[Data excerpts]

________________________________________

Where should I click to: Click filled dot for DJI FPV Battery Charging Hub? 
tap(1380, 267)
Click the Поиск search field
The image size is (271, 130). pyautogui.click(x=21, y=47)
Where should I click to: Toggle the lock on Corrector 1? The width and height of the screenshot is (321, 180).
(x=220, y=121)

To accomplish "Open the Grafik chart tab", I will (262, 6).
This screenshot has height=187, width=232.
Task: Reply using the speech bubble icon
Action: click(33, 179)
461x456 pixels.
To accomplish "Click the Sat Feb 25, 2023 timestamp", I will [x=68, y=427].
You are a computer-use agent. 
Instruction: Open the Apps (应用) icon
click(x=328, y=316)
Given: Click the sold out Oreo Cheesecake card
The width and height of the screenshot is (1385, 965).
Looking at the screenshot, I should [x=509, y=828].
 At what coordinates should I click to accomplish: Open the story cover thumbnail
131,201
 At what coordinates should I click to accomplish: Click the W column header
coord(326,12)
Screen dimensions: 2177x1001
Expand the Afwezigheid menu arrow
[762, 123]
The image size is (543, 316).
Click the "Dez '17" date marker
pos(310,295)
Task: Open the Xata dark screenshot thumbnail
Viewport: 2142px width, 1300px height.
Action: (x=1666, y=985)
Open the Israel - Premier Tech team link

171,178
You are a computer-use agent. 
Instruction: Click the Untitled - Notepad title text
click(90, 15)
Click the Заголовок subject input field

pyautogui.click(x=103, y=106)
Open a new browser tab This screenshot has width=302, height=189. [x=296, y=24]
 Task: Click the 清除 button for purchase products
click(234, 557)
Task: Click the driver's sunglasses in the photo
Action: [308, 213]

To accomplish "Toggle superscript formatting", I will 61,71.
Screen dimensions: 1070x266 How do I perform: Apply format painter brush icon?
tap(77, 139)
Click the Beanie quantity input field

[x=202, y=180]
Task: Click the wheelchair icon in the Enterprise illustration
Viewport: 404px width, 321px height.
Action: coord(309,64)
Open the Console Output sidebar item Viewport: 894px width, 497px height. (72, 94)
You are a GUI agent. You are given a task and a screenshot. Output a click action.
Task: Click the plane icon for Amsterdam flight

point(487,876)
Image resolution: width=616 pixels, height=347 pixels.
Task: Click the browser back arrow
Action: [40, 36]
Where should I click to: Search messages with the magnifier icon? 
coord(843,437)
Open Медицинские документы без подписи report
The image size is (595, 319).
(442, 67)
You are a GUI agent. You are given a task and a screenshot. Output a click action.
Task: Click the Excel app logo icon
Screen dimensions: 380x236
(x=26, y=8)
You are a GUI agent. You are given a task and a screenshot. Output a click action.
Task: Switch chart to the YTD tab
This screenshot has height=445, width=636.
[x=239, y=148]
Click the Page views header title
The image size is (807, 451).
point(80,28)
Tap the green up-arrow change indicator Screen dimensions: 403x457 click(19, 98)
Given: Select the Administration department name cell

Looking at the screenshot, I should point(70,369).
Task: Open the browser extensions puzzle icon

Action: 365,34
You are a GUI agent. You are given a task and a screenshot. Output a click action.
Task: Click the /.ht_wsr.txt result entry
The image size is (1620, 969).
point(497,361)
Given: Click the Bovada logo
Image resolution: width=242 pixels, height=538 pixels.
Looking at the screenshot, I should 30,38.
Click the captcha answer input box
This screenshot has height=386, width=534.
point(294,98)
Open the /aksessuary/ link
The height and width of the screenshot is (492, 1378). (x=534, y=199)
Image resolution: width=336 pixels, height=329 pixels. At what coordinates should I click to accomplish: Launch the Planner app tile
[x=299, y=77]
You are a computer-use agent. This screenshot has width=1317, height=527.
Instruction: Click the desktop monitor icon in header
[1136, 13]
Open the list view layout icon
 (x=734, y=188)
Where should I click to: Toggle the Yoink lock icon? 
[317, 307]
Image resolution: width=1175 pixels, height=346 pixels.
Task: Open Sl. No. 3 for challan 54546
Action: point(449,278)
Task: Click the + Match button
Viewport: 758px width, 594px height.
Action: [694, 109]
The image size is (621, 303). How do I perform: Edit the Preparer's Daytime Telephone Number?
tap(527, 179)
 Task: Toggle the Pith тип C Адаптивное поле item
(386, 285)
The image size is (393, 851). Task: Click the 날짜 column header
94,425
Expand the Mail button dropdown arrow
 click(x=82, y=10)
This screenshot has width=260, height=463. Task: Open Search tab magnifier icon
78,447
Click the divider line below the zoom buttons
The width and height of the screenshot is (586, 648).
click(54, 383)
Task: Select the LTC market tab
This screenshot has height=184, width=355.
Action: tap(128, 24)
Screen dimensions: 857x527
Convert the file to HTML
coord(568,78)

________________________________________

▶ **Assignment**
Without changing anything, repeat every record above.

▶ **Solution for this problem**
Where should I click to: Click filled dot for DJI FPV Battery Charging Hub? 
tap(1380, 267)
Click the Поиск search field
The image size is (271, 130). pyautogui.click(x=21, y=47)
Where should I click to: Toggle the lock on Corrector 1? The width and height of the screenshot is (321, 180).
(x=220, y=121)

To accomplish "Open the Grafik chart tab", I will (262, 6).
This screenshot has height=187, width=232.
Task: Reply using the speech bubble icon
Action: click(33, 179)
461x456 pixels.
To accomplish "Click the Sat Feb 25, 2023 timestamp", I will [x=68, y=427].
You are a computer-use agent. 
Instruction: Open the Apps (应用) icon
click(x=328, y=316)
Given: Click the sold out Oreo Cheesecake card
The width and height of the screenshot is (1385, 965).
Looking at the screenshot, I should [x=509, y=828].
 At what coordinates should I click to accomplish: Open the story cover thumbnail
131,201
 At what coordinates should I click to accomplish: Click the W column header
coord(326,12)
Screen dimensions: 2177x1001
Expand the Afwezigheid menu arrow
[762, 123]
The image size is (543, 316).
Click the "Dez '17" date marker
pos(310,295)
Task: Open the Xata dark screenshot thumbnail
Viewport: 2142px width, 1300px height.
Action: (x=1666, y=985)
Open the Israel - Premier Tech team link

171,178
You are a computer-use agent. 
Instruction: Click the Untitled - Notepad title text
click(90, 15)
Click the Заголовок subject input field

pyautogui.click(x=103, y=106)
Open a new browser tab This screenshot has width=302, height=189. [x=296, y=24]
 Task: Click the 清除 button for purchase products
click(234, 557)
Task: Click the driver's sunglasses in the photo
Action: [308, 213]

To accomplish "Toggle superscript formatting", I will 61,71.
Screen dimensions: 1070x266 How do I perform: Apply format painter brush icon?
tap(77, 139)
Click the Beanie quantity input field

[x=202, y=180]
Task: Click the wheelchair icon in the Enterprise illustration
Viewport: 404px width, 321px height.
Action: coord(309,64)
Open the Console Output sidebar item Viewport: 894px width, 497px height. (72, 94)
You are a GUI agent. You are given a task and a screenshot. Output a click action.
Task: Click the plane icon for Amsterdam flight

point(487,876)
Image resolution: width=616 pixels, height=347 pixels.
Task: Click the browser back arrow
Action: [40, 36]
Where should I click to: Search messages with the magnifier icon? 
coord(843,437)
Open Медицинские документы без подписи report
The image size is (595, 319).
(442, 67)
You are a GUI agent. You are given a task and a screenshot. Output a click action.
Task: Click the Excel app logo icon
Screen dimensions: 380x236
(x=26, y=8)
You are a GUI agent. You are given a task and a screenshot. Output a click action.
Task: Switch chart to the YTD tab
This screenshot has height=445, width=636.
[x=239, y=148]
Click the Page views header title
The image size is (807, 451).
point(80,28)
Tap the green up-arrow change indicator Screen dimensions: 403x457 click(19, 98)
Given: Select the Administration department name cell

Looking at the screenshot, I should point(70,369).
Task: Open the browser extensions puzzle icon

Action: 365,34
You are a GUI agent. You are given a task and a screenshot. Output a click action.
Task: Click the /.ht_wsr.txt result entry
The image size is (1620, 969).
point(497,361)
Given: Click the Bovada logo
Image resolution: width=242 pixels, height=538 pixels.
Looking at the screenshot, I should 30,38.
Click the captcha answer input box
This screenshot has height=386, width=534.
point(294,98)
Open the /aksessuary/ link
The height and width of the screenshot is (492, 1378). (x=534, y=199)
Image resolution: width=336 pixels, height=329 pixels. At what coordinates should I click to accomplish: Launch the Planner app tile
[x=299, y=77]
You are a computer-use agent. This screenshot has width=1317, height=527.
Instruction: Click the desktop monitor icon in header
[1136, 13]
Open the list view layout icon
 (x=734, y=188)
Where should I click to: Toggle the Yoink lock icon? 
[317, 307]
Image resolution: width=1175 pixels, height=346 pixels.
Task: Open Sl. No. 3 for challan 54546
Action: point(449,278)
Task: Click the + Match button
Viewport: 758px width, 594px height.
Action: [694, 109]
The image size is (621, 303). How do I perform: Edit the Preparer's Daytime Telephone Number?
tap(527, 179)
 Task: Toggle the Pith тип C Адаптивное поле item
(386, 285)
The image size is (393, 851). Task: Click the 날짜 column header
94,425
Expand the Mail button dropdown arrow
 click(x=82, y=10)
This screenshot has width=260, height=463. Task: Open Search tab magnifier icon
78,447
Click the divider line below the zoom buttons
The width and height of the screenshot is (586, 648).
click(54, 383)
Task: Select the LTC market tab
This screenshot has height=184, width=355.
Action: tap(128, 24)
Screen dimensions: 857x527
Convert the file to HTML
coord(568,78)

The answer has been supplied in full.